Eine Putzfrau berichtete laut der Zeitung "Karar", sie habe im unteren Zimmer zehn bis zwölf leere Insektizid-Packungen gefunden. Im Zimmer der Familie lagen Tüten mit Erbrochenem.
Die eingesetzte Kammerjäger-Firma arbeitete ohne gültige Lizenz. Weder der Inhaber noch der Mitarbeiter, der das Gift versprühte, waren dafür zertifiziert. Der Firmenchef schob laut CNN-Türk die Verantwortung auf seinen Angestellten.
Das Gebäude soll laut Aussagen in türkischen Medien 60 bis 70 Jahre alt sein und seit Langem unter massivem Ungezieferbefall leiden. Die Journalistin Nevsi Mengü zitierte einen Zuschauer, der in dem Haus aufgewachsen sei. Schon früher seien dort regelmäßig Chemikalien versprüht worden - wie in vielen Hotels der Altstadt.
Vergiftungen durch unsachgemäßen Einsatz hochgiftiger Mittel kommen in der Türkei immer wieder vor. Erst vor einem Jahr starb die deutsche Studentin Marlene B. in Istanbul durch Bettwanzen-Gift. Auch in Ankara und Eskisehir gab es vergleichbare Todesfälle.
Aus Sorge um den Tourismus - mehr als 60 Millionen Besucher pro Jahr - reagierten die Behörden nun mit schärferen Maßnahmen.

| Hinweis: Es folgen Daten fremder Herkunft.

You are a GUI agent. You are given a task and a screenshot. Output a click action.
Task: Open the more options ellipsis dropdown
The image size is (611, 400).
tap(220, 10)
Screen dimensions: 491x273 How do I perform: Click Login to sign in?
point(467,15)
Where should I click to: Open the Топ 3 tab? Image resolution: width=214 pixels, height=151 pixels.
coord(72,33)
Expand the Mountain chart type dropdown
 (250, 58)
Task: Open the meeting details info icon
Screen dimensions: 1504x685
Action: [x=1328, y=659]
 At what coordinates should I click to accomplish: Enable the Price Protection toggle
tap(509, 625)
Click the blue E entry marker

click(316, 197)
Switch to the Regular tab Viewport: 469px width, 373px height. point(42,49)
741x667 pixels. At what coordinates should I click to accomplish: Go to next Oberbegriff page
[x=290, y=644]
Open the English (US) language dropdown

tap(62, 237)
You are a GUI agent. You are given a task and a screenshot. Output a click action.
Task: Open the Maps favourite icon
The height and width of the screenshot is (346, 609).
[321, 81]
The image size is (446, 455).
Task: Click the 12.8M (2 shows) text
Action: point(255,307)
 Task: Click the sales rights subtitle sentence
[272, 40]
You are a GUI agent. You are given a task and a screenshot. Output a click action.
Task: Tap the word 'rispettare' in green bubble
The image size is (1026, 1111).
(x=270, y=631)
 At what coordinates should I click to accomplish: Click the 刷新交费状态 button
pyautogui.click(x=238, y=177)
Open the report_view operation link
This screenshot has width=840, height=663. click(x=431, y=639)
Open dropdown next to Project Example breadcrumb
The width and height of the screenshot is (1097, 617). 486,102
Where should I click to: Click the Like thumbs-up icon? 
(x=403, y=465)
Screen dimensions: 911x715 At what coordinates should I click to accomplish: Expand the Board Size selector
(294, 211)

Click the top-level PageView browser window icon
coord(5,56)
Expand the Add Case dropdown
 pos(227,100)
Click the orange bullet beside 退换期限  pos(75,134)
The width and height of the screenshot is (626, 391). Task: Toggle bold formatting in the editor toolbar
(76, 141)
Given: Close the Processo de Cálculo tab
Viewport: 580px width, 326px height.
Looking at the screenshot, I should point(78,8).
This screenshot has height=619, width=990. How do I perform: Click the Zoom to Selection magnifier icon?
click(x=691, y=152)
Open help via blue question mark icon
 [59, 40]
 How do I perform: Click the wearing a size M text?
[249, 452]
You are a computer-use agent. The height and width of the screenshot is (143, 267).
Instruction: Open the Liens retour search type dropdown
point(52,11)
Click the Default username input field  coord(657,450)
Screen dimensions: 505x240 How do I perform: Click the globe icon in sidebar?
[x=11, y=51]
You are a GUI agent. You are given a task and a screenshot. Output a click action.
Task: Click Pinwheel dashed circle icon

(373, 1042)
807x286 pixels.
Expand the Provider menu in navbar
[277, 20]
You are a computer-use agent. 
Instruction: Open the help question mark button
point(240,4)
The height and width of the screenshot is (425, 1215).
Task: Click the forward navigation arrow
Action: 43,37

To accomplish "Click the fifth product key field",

Der Gouverneur von Istanbul ordnete Kontrollen aller Kammerjägerbetriebe an. Gastronomiebetriebe müssen künftig rund um die Uhr Videoüberwachung haben und Essensproben 72 Stunden aufbewahren.
Fachleute fragen, warum weder Kammerjäger noch Hotels bislang streng kontrolliert wurden. Das im Hotel verwendete Mittel hätte nur von zertifizierten Fachleuten eingesetzt werden dürfen, so die türkische Ärztekammer.
Der ehemalige Tourismusminister Bahattin Yücel sieht tiefer liegende Ursachen: Viele Betriebe arbeiteten ohne behördliche Registrierung. Zudem fehle dem Tourismusministerium Personal, seit den Stadtverwaltungen die Kontrollbefugnisse entzogen wurden.